The good news is that Cisco prioritizes CPU. SNMP gets low priority, so
everything else in the high and medium range should get CPU before SNMP.
This wasn't really causing a problem, other than a slightly noticeable
latency for data going thru him when CPU is pegged.
The problem I had in tracking this down is that the router won't tell me who
is generating the SNMP traffic destined for him, short of turning on a debug
(debug snmp packet or debug ip packet w/ a list applied). With that router
already at 100% CPU, I'd hate to turn a debug on and risk crashing the
router, since he was still able to do his normal traffic processing.
Also found that my Unix guys had redeployed my old NetView v3 server as an
AIX DNS test server, but left NetView v3 running.

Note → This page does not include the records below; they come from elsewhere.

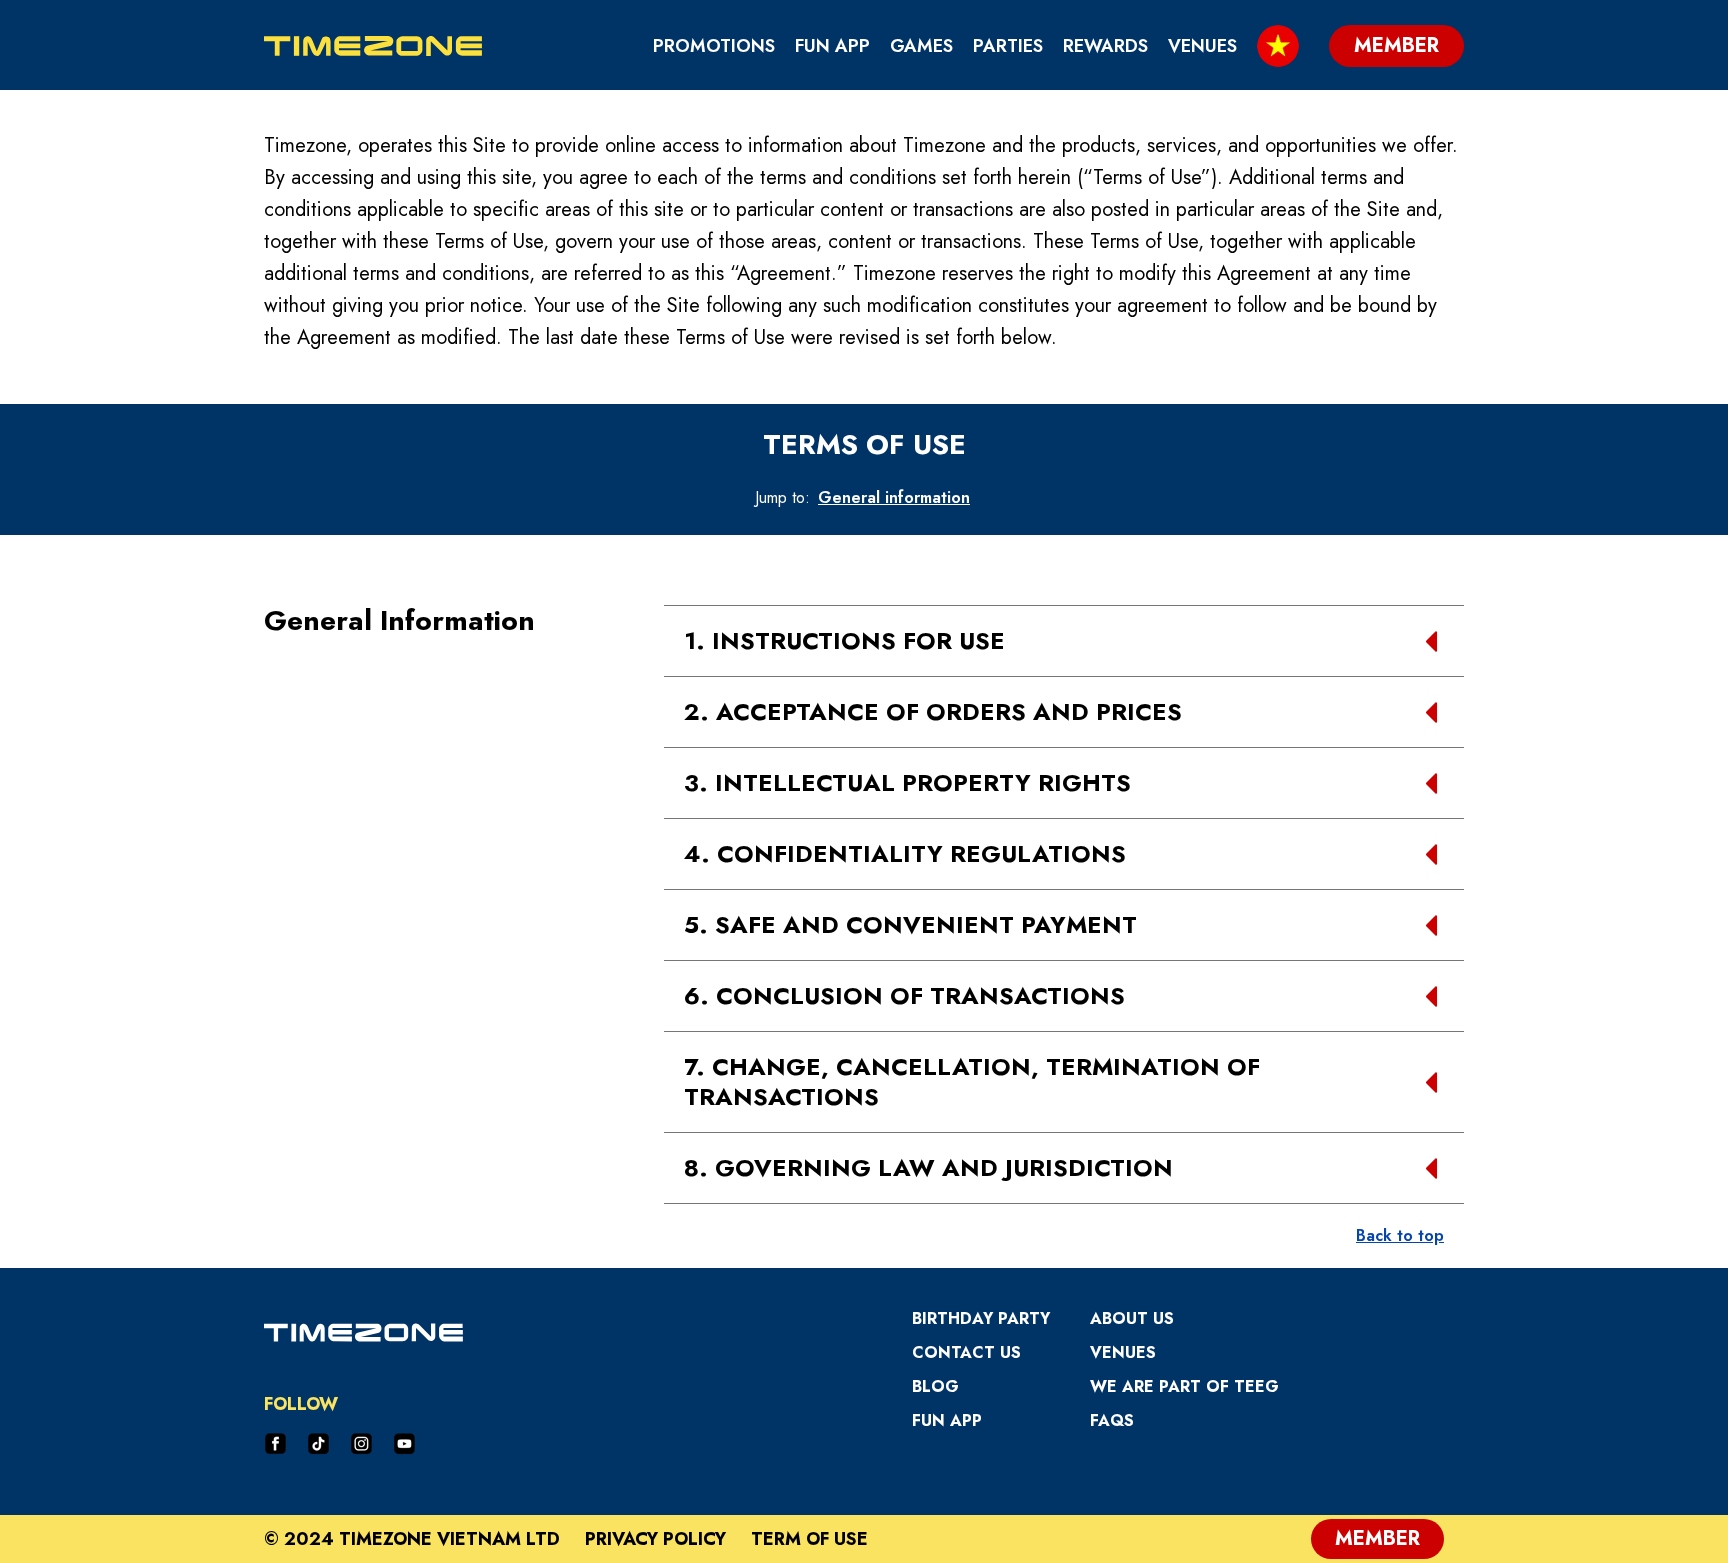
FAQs (1112, 1420)
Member (1377, 1538)
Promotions (714, 46)
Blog (935, 1386)
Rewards (1105, 46)
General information (894, 497)
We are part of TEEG (1184, 1386)
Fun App (832, 46)
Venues (1202, 46)
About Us (1132, 1318)
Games (921, 46)
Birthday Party (981, 1318)
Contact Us (966, 1352)
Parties (1008, 46)
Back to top (1400, 1235)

This guy was the first problem. Had to kill his Netview daemons and edit the
ovsuf file so they wouldn't start. I've also got some guys testing CA
Unicenter in my lab, so I've disabled them from being able to query him via
SNMP.
Anyways, the static route that is used says that an entire Class B is
reachable via such and such Token Ring interface.
Like I said before, that Class B has 600+ subnets. For anyone out there that
is doing anything similar, EXPECT problems when netmon tries to pull the ARP
table off that router.
Anyone know what variables are being used to pull the ARP table? Are the
SNMPv1 or SNMPv2? I'm trying to figure out if
there is any config I can do on the router to disable pulling the ARP table
via SNMP. If SNMPv2, I might be able to exclude it via snmp-server view
command as Marc suggested.
__________________________
Thanks,
Sean Davidson
Sr. Network Systems Engineer
Publix Super Markets, Inc.
P.O. Box 32015
Lakeland, Fl. 33802-2015
Email - sean.davidson@publix.com
Voice - (863) 686-8754 x6889
Fax - (863)616-5895
-----Original Message-----
From: Marc Russo [mailto:mrusso@al.iisl.com]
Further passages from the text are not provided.